◆ **Records for the task**
[Start of section]
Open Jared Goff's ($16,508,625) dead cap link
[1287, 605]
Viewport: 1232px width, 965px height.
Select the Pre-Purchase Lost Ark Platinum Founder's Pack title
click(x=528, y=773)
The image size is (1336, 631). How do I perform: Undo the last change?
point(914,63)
[End of section]
[Start of section]
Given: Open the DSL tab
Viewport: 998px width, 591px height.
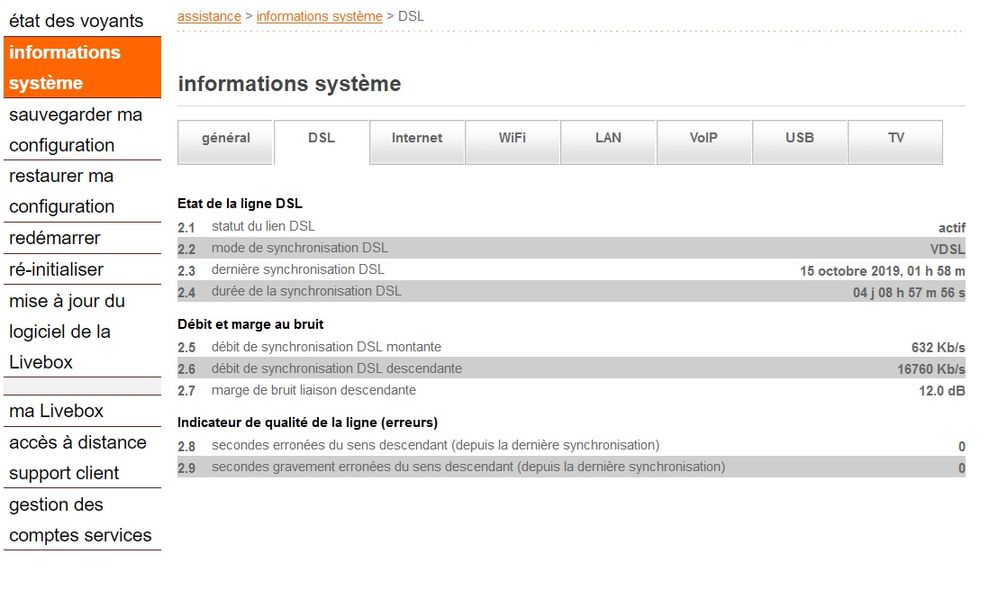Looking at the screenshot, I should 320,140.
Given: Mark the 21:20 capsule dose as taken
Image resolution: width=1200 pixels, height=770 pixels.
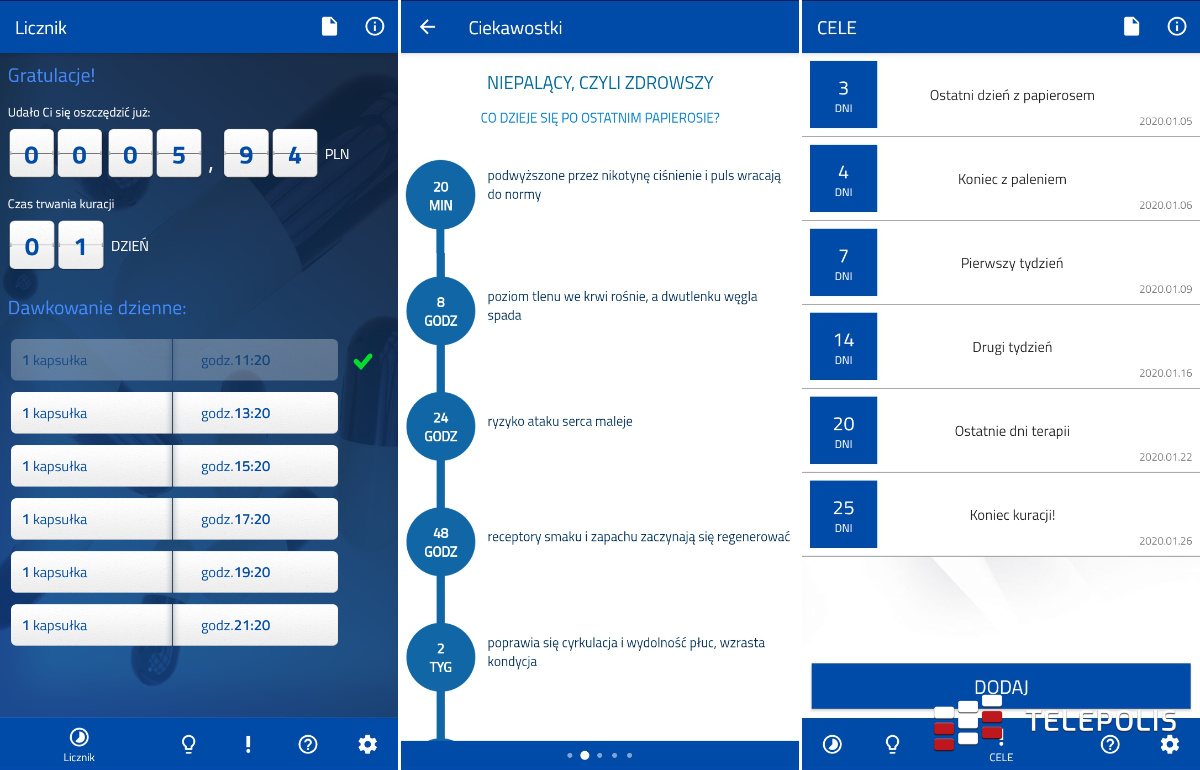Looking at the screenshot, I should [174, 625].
[End of section]
◆ **Activity**
Every line of the records that includes the word "Given" should be gathered.

◆ **Result**
Given: Open the DSL tab
Given: Mark the 21:20 capsule dose as taken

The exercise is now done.